Civil March for Aleppo in the Czech Republic receives both hate and love
Many readers may have noticed in the media, or in online social networks, that the March for Aleppo is proceeding through the Czech Republic – but what is it? Last month a Polish blogger and journalist living in Berlin, Anna Alboth, made this video:
It has captured many people’s hearts. In it, she talks about sitting at home in front of her computer and following the photos, posts and videos online of people from Aleppo, Syria.
She says she just can’t go on this way anymore. She can no longer just follow the images from the comfort of her room in Berlin – she wants to do something.
She wants to recast her frustration and sadness into concrete action. She has decided to walk to Aleppo.
She is calling on all who feel the same way, who can no longer just passively follow this live broadcast of the war online, to join her and walk to Aleppo, Syria, together. Her video has reaped an enormous response.
FURTHER INFORMATION
A group began to form and has actually begun this journey to Syria. Just after Christmas 2016 the march set out from Berlin, on foot, heading south.
It is an international group of people from many European countries. Old and young people from the broadest possible range of political orientations are marching.
The procession is apolitical and the marchers are carrying white flags, the meaning of which is “Cease fire”. Some plan to march all the way to Aleppo, others will join the march for just a couple of hours, a day, or a week.
Daily the pilgrims are walking approximately 20 kilometers. Along the way, like all genuine pilgrims, they are relying on the benefaction of people in the places their route passes through.
Each night, good people are making it possible for them to sleep somewhere free of charge and are feeding them. On 9 January 2017, approximately 50 people marching to Aleppo crossed the Czech-German border.
During the next few days they will be marching through the Czech Republic and continuing on to Vienna. According to the social media posts by those participating in the march, their procession through the Czech Republic is a different experience than it was to march through Germany.
When they march through a Czech town chanting “Peace for Syria”, people do not applaud and smile, as they did in Germany, but turn their faces away or express their disagreement with the march, sometimes by giving them the finger. A similar image is provided by the Internet discussion going on beneath Czech media articles about the march – online discussants are saying they hope the marchers experience adversity and the worst weather, that they freeze to death, or that they will be shot dead once the march reaches the war zone.
The Czech-language Internet is fussing about why it is that these marchers don’t have to go to work, they are wondering where the marchers got the money for their winter clothing, etc.

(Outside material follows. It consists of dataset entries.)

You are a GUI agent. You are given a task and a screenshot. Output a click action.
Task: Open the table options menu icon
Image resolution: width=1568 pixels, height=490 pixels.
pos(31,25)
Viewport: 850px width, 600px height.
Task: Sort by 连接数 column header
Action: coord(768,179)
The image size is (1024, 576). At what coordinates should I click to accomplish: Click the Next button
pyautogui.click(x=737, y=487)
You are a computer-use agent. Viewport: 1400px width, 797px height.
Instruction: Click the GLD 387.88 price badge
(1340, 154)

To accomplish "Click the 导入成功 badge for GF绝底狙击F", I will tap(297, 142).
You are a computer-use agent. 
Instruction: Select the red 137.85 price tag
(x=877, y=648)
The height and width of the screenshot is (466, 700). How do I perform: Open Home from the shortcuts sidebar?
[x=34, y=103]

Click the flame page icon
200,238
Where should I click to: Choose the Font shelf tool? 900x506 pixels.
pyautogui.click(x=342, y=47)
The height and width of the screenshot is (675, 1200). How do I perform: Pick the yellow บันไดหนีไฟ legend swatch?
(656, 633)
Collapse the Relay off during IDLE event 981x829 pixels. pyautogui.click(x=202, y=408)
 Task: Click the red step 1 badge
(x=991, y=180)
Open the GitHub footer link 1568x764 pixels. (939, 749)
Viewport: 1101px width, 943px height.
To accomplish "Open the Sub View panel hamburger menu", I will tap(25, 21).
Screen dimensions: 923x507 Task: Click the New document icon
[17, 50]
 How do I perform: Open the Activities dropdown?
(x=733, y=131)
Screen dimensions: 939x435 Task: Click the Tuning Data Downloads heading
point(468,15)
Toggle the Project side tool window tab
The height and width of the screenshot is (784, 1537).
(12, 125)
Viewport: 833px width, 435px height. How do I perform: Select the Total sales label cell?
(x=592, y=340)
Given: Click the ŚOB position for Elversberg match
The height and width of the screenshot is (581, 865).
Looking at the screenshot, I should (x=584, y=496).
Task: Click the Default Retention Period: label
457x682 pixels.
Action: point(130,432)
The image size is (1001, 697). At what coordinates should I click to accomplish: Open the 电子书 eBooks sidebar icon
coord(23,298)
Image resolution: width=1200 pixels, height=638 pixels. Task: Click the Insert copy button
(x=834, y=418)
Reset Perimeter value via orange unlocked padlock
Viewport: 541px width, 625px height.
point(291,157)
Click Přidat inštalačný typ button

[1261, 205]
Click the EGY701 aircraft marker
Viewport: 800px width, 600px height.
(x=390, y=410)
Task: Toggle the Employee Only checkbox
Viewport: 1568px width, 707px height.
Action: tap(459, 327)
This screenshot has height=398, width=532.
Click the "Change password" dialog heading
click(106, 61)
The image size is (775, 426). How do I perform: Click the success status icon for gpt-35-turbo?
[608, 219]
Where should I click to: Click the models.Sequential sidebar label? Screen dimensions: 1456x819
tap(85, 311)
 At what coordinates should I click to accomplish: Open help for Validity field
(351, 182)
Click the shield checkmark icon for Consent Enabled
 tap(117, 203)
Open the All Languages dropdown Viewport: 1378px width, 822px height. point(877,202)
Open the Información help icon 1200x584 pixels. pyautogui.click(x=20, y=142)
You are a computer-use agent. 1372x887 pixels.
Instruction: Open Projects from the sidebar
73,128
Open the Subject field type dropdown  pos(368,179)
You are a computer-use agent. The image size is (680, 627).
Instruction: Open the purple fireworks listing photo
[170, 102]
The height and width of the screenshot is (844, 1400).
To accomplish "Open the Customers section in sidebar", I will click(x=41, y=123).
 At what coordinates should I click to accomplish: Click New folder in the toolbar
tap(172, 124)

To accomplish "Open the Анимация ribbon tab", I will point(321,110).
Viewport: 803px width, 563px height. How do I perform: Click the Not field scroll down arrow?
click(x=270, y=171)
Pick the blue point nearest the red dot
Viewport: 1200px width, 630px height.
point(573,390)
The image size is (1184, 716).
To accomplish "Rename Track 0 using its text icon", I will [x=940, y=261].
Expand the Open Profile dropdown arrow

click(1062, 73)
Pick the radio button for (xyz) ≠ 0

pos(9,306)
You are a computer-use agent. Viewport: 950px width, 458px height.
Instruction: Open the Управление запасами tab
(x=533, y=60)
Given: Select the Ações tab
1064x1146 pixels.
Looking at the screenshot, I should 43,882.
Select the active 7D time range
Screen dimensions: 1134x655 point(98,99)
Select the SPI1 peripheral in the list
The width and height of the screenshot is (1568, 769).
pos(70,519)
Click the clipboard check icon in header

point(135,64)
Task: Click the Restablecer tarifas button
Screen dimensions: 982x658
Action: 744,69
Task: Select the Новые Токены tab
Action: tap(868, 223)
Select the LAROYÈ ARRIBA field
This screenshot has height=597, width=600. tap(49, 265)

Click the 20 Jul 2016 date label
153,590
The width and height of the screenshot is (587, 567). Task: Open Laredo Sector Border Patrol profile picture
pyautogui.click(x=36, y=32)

What’s important, however, is that despite these grudge-filled, hateful reactions, the march in the Czech Republic is still receiving the most heartfelt aid and support from people.
Those who are fans of the marchers came to welcome them at the mountain border crossing of Petrovice. Free accommodations have been found for each night of the march through Czech territory.
People are baking and cooking for them and hosting them free of charge. I had the honor of handling the logistics of the march for the first two days of its arrival into the Czech Republic.
In Ústí nad Labem and its environs an effective, very diverse group of people quickly formed to arrange all the necessary aid for the march. Those involved were artists connected with the Armaturka Gallery, which accommodated the marchers on their second night in the Czech Republic, the Green Pary vice-mayor of one municipal department, local Pirate Party members, local Roman Catholics, local Romani community members and two local nonprofits.
All those volunteers deserve our gratitude. In the coming days, it will also be very important for participants from the Czech Republic to actually join the march.
For the time being this is not happening much – the march is managing to receive aid from locals in the places through which it passes, but nobody else is joining it. Come and join.